Big news about Evolution: Education and Outreach.

l You may recall that I was an Associate Editor of the journal Evolution: Education and Outreach from 2007-2009. I also edited the first “special issue” of the journal, on the subject of eye evolution, and I wrote a number of papers for early issues of the journal.

You may also remember that I resigned from the editorial board of the journal when the publisher, Springer, stopped making the journal available free online. I felt that this went against the intent of the journal, which from the outset was to make high-quality but accessible articles available to scientists, educators, and interested members of the public.

Well, I am very pleased to announce that Springer is planning to return to an open-access model for the journal in January 2013!

This means:

• All articles published in a SpringerOpen journal are open access and immediately accessible to anyone, anywhere, without a subscription or other paywall. In addition, all articles will be deposited in PubMed Central.

• Authors will retain copyright, licensing the article under a Creative Commons license. This means that an article can be freely redistributed and reused as long as the material is correctly attributed.

• As open access journals follow an online-only, continuous publishing model, with one volume and issue published per year, future promotion will not include printed issues of the journal.

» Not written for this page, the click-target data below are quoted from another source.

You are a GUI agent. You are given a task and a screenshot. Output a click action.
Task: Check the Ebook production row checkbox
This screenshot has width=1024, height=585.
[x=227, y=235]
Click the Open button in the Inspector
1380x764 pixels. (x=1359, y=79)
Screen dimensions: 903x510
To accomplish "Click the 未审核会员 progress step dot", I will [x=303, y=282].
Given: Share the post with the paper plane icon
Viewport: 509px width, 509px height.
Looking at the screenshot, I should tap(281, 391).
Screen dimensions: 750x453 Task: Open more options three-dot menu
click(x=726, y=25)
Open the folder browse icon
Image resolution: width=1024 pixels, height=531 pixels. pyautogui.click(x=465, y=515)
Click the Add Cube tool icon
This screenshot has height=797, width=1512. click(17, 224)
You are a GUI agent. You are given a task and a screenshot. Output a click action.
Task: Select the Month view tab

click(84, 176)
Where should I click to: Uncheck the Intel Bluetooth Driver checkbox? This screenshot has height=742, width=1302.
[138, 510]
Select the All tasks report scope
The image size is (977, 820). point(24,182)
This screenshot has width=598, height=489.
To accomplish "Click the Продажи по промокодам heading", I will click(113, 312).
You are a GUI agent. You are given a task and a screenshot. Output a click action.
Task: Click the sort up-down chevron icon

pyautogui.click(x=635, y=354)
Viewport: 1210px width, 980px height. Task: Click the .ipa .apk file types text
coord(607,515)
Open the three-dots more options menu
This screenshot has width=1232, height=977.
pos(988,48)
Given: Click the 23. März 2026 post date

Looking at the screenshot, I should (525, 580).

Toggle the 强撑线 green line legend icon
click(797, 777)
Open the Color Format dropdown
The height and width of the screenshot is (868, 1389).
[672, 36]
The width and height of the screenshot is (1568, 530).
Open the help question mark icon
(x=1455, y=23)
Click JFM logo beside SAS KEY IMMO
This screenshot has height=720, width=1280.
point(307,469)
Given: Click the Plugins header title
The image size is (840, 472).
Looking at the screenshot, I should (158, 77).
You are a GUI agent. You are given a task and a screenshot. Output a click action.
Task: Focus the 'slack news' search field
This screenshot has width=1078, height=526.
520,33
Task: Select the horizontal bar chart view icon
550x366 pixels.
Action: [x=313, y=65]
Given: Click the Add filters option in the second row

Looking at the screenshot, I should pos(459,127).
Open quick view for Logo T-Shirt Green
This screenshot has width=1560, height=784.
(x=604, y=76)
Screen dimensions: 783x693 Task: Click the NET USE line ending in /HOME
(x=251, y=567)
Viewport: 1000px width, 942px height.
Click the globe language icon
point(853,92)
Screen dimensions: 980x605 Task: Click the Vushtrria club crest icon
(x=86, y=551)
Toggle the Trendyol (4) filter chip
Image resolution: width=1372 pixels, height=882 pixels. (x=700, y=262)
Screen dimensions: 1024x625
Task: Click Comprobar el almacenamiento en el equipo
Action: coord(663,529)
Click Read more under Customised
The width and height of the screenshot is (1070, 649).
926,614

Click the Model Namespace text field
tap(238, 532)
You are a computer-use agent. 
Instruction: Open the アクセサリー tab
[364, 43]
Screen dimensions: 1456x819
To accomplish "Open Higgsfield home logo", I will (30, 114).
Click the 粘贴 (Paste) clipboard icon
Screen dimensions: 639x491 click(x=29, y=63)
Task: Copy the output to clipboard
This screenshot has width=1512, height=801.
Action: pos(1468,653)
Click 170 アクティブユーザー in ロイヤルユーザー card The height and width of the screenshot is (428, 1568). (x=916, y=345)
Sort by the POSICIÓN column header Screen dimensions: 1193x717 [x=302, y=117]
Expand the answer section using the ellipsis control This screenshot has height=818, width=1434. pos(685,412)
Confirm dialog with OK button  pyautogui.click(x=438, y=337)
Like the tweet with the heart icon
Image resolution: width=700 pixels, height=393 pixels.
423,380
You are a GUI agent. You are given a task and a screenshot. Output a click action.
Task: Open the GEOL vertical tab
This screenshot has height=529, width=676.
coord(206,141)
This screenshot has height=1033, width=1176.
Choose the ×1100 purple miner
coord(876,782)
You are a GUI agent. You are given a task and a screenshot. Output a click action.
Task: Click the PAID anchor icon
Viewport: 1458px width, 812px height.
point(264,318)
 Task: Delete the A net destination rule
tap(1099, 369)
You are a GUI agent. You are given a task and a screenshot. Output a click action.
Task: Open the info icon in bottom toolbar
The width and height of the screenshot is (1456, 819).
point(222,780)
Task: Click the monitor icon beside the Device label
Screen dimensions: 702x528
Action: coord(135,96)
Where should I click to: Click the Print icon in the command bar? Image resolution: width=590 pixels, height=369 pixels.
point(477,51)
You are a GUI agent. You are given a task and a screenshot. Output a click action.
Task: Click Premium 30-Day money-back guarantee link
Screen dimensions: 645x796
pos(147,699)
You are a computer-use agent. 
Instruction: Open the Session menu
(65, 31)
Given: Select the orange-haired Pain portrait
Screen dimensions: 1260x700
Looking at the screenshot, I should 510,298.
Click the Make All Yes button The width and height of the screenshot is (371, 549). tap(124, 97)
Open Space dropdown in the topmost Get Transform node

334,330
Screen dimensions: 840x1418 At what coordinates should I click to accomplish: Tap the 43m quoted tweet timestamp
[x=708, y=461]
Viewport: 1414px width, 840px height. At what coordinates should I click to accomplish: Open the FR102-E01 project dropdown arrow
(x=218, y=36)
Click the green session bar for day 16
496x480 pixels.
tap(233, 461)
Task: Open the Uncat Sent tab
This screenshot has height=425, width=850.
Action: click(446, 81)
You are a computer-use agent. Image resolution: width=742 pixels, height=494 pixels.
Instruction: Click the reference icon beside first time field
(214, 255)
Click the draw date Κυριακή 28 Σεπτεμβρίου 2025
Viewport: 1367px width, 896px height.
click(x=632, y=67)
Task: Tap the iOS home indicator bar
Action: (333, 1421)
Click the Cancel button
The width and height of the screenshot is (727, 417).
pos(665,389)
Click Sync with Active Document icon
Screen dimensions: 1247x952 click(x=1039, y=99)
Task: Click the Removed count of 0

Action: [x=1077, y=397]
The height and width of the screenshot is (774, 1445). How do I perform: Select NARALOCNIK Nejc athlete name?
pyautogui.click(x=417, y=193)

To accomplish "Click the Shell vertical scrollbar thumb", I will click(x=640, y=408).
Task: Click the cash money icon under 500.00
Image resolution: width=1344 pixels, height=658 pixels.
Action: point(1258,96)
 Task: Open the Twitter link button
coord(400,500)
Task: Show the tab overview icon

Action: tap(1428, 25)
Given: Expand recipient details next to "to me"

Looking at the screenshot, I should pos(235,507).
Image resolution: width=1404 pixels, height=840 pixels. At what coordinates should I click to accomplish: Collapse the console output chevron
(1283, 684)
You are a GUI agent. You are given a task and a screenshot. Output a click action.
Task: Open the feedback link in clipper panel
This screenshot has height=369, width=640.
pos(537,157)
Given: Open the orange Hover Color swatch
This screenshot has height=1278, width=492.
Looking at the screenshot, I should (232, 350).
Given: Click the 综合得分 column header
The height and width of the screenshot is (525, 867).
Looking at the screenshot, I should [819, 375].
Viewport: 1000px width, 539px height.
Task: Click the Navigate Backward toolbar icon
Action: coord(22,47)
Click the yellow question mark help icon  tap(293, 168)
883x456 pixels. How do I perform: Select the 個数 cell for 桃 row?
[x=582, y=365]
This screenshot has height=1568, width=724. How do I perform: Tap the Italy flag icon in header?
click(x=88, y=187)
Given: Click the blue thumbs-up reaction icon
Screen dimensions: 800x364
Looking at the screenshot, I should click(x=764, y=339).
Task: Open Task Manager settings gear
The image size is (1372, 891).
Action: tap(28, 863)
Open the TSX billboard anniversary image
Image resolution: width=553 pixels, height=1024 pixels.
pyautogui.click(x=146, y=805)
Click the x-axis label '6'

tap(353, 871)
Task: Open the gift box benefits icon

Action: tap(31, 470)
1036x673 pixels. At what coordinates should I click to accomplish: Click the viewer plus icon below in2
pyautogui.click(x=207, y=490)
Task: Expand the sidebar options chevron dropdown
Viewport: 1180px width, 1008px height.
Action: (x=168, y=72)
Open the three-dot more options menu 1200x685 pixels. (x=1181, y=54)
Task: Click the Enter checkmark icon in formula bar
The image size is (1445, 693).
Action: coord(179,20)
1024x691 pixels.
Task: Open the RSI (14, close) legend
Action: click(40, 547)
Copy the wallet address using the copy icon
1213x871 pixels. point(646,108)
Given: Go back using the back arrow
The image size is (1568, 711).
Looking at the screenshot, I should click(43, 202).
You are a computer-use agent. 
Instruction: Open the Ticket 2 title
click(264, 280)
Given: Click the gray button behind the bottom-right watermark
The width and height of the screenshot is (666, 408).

For me, this also means that I will begin writing articles for the journal again in 2013.

I have also agreed to re-join the editorial board, this time as Senior Handling Editor. So, friends and colleagues, you can expect me to begin soliciting papers from you in the new year.

All in all, this is great news for evolution educators.

1 comment to Big news about Evolution: Education and Outreach.

  • Sam

    This is excellent news!  Good call Springer (glad to see the publisher has common sense–  ”outreach” isn’t outreach if it’s behind a paywall!)
    This also further proves that there’s no reason, besides unethical profiteering, for publishers to demand copyrights for the articles they publish (“ensure widest dissemination” my foot).